Pekikan lolos dari mulutku saat dentuman itu tepat berada di sampingku, membuatku berguling ke samping menghindarinya. Tanah tempat Ian berusaha bertahan perlahan merosot ke bawah. "Ian!" Netranya yang mengeluarkan bulir air mata menatapku sendu sebelum mataku merekam bagaimana dia terjatuh ke bawah sana dan aku hanya dapat melihatnya.
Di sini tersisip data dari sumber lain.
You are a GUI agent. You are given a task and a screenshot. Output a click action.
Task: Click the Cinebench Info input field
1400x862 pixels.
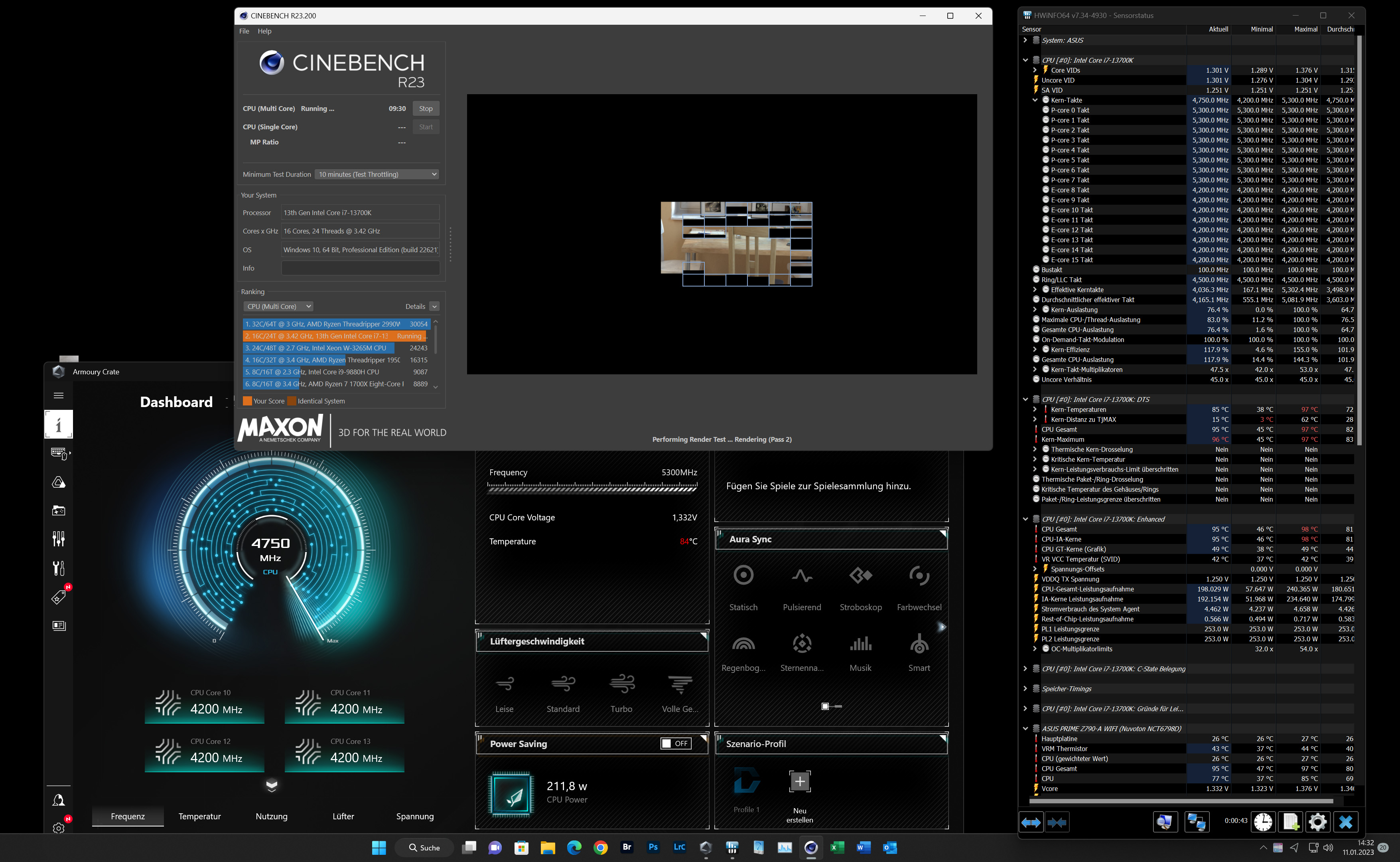point(360,269)
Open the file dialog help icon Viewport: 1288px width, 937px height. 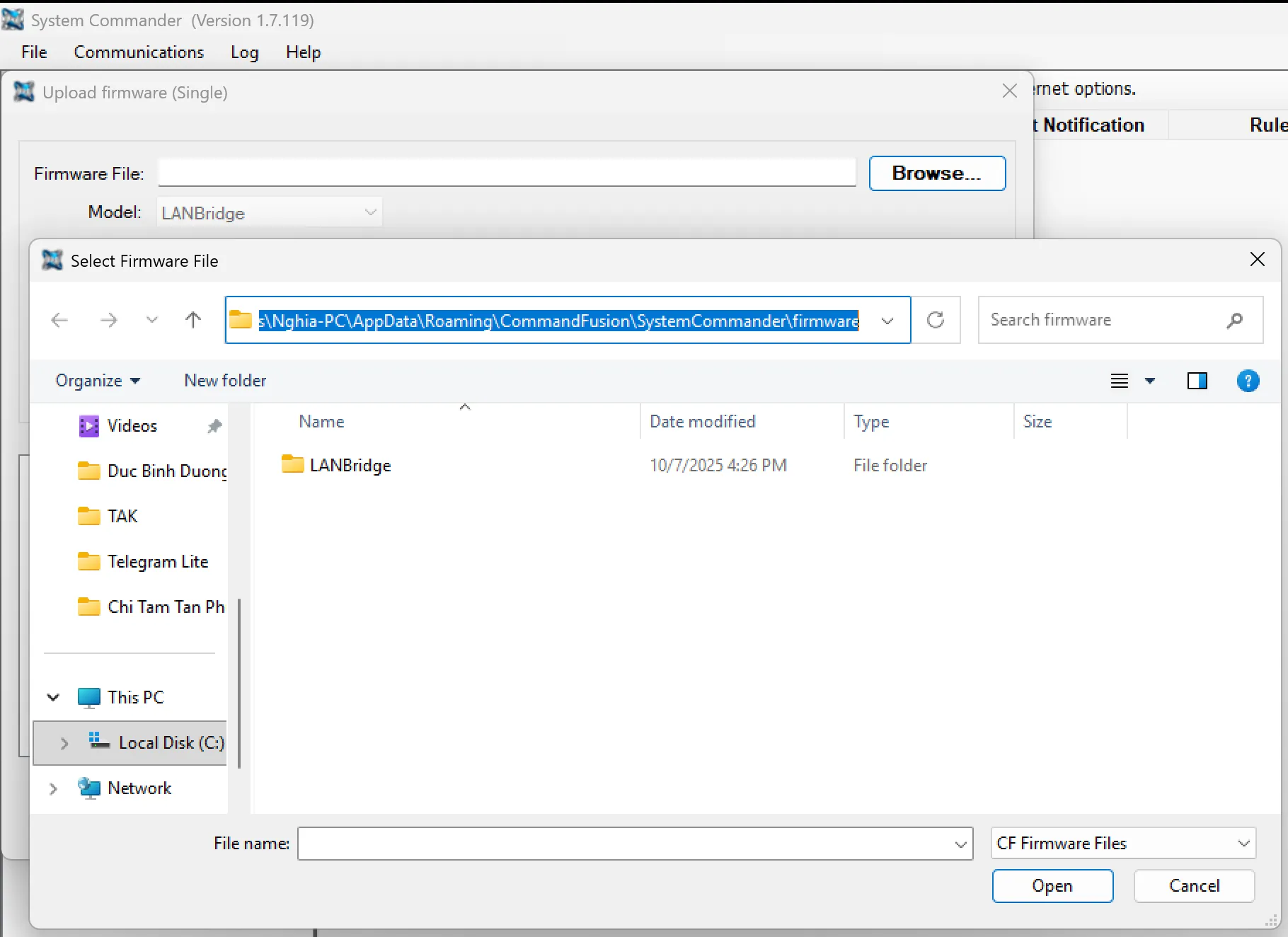coord(1248,381)
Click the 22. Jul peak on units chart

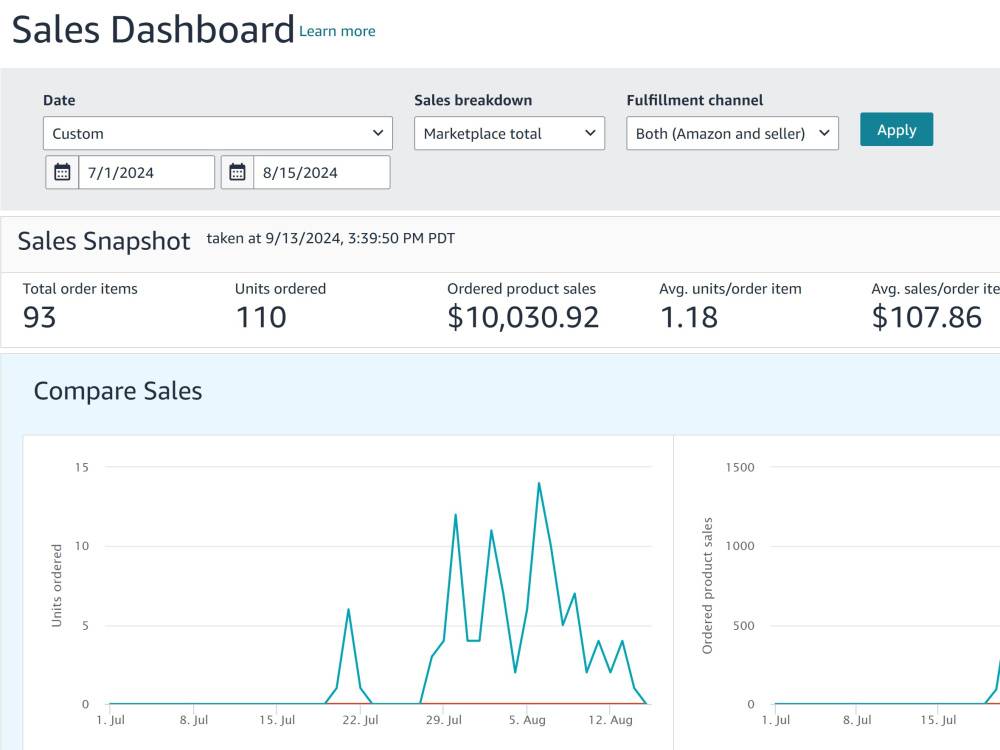click(x=348, y=610)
Degup jantungku semakin cepat, membuatku merasakan nyeri yang teramat hebat.

"Blyhteee."

Panggilan itu menyadarkanku, meringis, aku beranjak berdiri, terseok menjauhi Cordelia yang perlahan turun menukik dari atas.  Langkahku kupacu semakin cepat, tapi belum aku mencapai batu besar di depan sana untuk bersembunyi, tubuhku dibanting ke tanah, telentang menatap awan abu-abu yang menguasai langit.

"Ooh, Blyhte Alison. Kasihan sekali kau."

Aku terbatuk, tubuhku rasanya remuk. Pusing menyerangku, membuat pandanganku pada Cordelia yang berdiri terpecah menjadi dua. Napasku tidak beraturan, aku mengernyit, berusaha memfokuskan pandangan.

"Bagaimana ini, Blyhte? Manusia itu tidak ada untuk melindungimu. Bawahan setia alphamu juga sudah terjun jatuh ke bawah sana!" Dia tertawa keras, terpingkal-pingkal.

Aku menggigit bibir. Rodney dan Ian, seharusnya mereka tidak akan seperti ini jika tidak untuk melindungiku. Nyeri pada jantungku semakin kuat, napasku tersengal. Samar-samar, kudengar Cordelia berbicara dengan nada keheranan.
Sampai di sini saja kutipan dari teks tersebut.